▸ Your assignment:
Copy exactly. Begin with the line that contains "Click the line sample beside icc-9.0 legend" and stop after the last line of the records.

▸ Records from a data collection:
※
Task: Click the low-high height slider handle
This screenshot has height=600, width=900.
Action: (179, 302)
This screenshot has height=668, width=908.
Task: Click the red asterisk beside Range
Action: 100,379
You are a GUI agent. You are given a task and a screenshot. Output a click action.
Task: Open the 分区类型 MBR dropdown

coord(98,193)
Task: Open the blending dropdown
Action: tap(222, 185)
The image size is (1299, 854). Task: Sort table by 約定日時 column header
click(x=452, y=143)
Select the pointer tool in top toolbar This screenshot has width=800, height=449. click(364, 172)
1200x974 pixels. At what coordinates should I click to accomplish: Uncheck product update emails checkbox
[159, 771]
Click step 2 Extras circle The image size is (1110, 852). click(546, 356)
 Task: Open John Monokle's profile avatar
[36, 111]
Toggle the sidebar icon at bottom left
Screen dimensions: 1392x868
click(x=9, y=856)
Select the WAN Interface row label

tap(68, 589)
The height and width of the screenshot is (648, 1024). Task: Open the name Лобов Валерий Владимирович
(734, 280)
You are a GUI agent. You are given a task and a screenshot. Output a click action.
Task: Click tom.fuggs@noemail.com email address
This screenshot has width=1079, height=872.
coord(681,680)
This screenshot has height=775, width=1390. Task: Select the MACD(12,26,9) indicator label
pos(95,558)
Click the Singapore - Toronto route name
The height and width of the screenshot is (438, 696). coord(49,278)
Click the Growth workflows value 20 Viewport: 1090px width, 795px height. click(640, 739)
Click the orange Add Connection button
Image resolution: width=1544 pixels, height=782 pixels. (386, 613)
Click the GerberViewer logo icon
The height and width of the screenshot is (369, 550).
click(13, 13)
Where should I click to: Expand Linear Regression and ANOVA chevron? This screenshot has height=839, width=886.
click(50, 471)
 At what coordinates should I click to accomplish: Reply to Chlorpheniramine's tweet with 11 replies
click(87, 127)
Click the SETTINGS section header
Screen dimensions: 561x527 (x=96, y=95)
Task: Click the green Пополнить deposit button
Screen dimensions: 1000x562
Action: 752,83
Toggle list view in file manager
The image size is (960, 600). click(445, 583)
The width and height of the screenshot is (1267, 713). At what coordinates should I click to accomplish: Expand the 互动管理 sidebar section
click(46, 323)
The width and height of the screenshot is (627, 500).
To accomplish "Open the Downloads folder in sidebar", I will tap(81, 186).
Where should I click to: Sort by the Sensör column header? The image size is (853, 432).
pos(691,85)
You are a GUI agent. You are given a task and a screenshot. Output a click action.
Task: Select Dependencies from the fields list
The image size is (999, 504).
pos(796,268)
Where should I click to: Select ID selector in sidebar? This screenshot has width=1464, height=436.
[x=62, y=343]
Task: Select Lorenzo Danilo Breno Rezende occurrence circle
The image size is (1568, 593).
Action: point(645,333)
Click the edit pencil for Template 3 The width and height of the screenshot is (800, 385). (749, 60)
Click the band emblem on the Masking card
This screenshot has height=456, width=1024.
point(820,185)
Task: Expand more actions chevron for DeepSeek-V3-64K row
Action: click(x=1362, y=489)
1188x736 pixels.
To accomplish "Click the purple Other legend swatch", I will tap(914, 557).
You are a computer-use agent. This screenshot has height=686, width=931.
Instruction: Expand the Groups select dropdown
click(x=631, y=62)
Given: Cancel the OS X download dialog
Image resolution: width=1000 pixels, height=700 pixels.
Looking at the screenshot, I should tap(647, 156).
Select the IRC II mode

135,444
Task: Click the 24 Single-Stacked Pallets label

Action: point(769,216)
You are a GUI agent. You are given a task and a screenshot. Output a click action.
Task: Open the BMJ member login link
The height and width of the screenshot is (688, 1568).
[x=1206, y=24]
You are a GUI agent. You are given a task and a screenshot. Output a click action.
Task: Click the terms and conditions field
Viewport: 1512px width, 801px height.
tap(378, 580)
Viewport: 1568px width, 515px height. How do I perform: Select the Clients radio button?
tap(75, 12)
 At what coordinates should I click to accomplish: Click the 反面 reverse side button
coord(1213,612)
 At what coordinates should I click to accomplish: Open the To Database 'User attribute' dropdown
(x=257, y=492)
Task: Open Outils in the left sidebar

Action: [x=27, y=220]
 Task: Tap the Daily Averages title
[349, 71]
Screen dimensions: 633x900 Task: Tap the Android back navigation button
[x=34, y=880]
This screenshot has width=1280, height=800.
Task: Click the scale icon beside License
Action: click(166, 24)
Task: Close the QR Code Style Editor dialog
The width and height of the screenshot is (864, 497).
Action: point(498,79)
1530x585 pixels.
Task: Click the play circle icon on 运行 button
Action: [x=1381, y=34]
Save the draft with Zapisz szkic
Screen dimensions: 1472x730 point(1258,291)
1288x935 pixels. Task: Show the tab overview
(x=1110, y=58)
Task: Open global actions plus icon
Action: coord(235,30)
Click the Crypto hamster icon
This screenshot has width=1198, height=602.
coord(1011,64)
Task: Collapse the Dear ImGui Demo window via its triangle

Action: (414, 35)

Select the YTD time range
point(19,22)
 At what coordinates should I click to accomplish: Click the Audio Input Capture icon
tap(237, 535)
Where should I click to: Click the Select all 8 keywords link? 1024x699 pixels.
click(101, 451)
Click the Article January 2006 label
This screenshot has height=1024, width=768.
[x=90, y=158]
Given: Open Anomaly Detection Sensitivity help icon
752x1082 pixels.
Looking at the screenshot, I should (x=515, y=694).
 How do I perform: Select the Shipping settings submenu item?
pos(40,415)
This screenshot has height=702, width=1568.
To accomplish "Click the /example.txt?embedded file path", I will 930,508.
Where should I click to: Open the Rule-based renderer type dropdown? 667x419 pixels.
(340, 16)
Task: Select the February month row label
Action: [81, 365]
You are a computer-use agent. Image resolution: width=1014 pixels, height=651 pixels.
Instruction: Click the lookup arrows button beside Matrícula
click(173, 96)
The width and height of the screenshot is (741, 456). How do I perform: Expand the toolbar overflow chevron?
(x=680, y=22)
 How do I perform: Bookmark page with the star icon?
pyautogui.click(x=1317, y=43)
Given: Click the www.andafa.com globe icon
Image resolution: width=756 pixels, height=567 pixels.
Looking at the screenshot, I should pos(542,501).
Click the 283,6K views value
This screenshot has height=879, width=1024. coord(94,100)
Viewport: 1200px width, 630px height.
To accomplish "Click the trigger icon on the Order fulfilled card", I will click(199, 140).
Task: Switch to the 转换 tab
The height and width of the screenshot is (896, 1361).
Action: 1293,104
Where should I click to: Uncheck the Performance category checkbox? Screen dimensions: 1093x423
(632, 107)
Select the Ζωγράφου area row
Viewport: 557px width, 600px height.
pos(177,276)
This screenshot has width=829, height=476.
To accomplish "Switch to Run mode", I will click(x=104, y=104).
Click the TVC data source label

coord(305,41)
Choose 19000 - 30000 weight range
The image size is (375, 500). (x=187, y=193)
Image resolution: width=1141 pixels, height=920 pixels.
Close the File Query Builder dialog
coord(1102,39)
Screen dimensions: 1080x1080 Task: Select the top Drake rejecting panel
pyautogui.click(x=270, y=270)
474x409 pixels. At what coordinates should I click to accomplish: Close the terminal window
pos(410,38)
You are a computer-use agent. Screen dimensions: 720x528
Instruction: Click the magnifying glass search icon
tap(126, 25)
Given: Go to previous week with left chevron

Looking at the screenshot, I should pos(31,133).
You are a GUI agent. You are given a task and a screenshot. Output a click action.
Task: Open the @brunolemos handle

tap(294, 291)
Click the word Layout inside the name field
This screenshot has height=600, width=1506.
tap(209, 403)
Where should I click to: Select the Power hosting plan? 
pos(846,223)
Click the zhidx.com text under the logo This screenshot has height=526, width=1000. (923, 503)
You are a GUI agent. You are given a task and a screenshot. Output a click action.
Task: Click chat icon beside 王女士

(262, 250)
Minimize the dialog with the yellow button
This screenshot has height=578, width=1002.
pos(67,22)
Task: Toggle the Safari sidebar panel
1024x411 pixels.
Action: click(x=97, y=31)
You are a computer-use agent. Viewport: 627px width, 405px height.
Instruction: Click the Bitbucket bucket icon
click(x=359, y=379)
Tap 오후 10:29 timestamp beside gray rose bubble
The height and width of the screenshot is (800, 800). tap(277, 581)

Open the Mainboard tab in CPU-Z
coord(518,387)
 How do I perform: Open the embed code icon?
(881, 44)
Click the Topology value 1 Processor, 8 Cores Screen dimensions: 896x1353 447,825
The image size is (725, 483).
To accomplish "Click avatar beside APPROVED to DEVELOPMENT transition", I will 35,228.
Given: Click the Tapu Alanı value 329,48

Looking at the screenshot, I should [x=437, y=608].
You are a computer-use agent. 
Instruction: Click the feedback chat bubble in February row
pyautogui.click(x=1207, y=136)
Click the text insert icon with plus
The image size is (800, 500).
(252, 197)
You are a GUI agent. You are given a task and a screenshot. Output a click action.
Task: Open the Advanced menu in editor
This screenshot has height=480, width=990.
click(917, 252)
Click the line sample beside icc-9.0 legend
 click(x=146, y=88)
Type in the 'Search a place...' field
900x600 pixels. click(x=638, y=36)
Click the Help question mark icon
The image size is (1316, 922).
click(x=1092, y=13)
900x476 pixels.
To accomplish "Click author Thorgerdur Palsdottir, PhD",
※
▸ Task answer:
Click the line sample beside icc-9.0 legend
 click(x=146, y=88)
Type in the 'Search a place...' field
900x600 pixels. click(x=638, y=36)
Click the Help question mark icon
The image size is (1316, 922).
click(x=1092, y=13)
900x476 pixels.
To accomplish "Click author Thorgerdur Palsdottir, PhD",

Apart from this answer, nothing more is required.